District staff voted to cut two student-contact days because teachers had already surrendered 3.5 non-student contact days this year to help balance the budget. Unfortunately, everyone has to share the burdens of the Great Recession, including students. Teachers already agreed to forego any pay raises next school year.

These two days won't solve Sisters budget problems next year, because they won't make up the additional $534,000 in cuts that have to be made.

Bend-La Pine will cut two days and Redmond three days. They'll have to whittle more days next year as well.

There are some in the community who believe schoolchildren should be shielded from the effects of the Great Recession. To their credit, the school districts have managed to protect almost all their programs, curricular and extra-curricular, this school year. Teachers and support staff have borne the brunt of the cuts because their salaries make up 80 percent of a school budget.

Of course, there is a downside to all of this. Students have less time in school, teachers and staff make less money and less money flows back into the community as a result. It's really a death-spiral and quite the opposite of a win-win situation.

More so than any district in the region, and perhaps the state, the Sisters community rallies around its three schools. They're a source of community pride. Sisters is the only city in this half of the state to twice approve local option levies to maintain as many programs as possible while keeping class sizes manageable.

When Gov. Ted Kulongoski ordered across-the-board 9 percent reduction last month, it meant schools statewide suddenly had $234 million less to work with.

Republican lawmakers, the ones who usually demand across-the-board cuts, whined that the legislature should decide cuts in a special session so that schoolchildren and the most vulnerable could be shielded somewhat. What a laugher. Republicans are always the ones that want to make cuts in schools and social services. Give them a special session and they'll further gut schools and social services.
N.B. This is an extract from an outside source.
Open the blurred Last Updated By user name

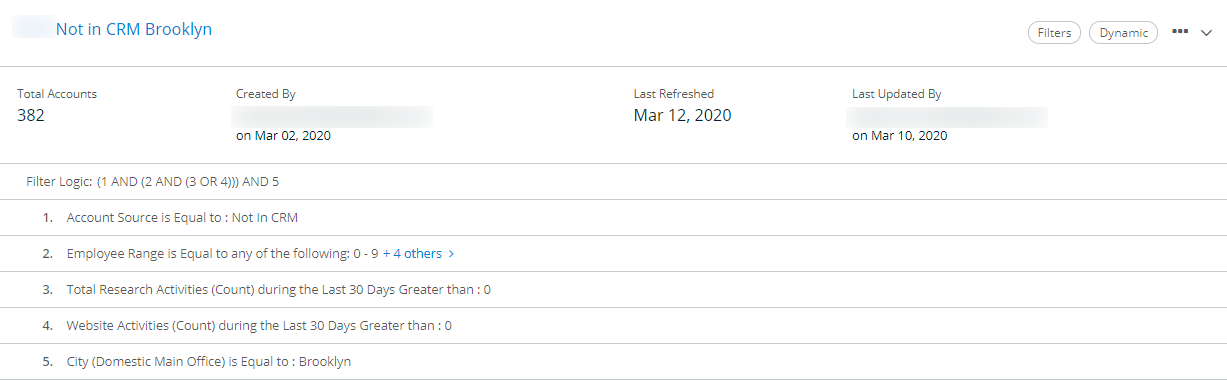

Local school budgets, followed by cuts:

Bend-La Pine: $120 million, $6.5 million
Redmond: $55 million, $2.6 million
Sisters: $12 million, $1.2 million

Recently, the Chalkboard Project, funded by prominent Oregon philanthropies that also dislike unions, released a report showing how $500,000 could be saved in Central Oregon through efficiencies. That's nice, but with local school budgets totaling about $200 million, $500,000, as much as that is, isn't going to bring many school days back, if any.

Times are tough.

Thank god we have any empty prison up in Madras. At the rate we're diminishing education statewide, our students will fill that slammer in a few years.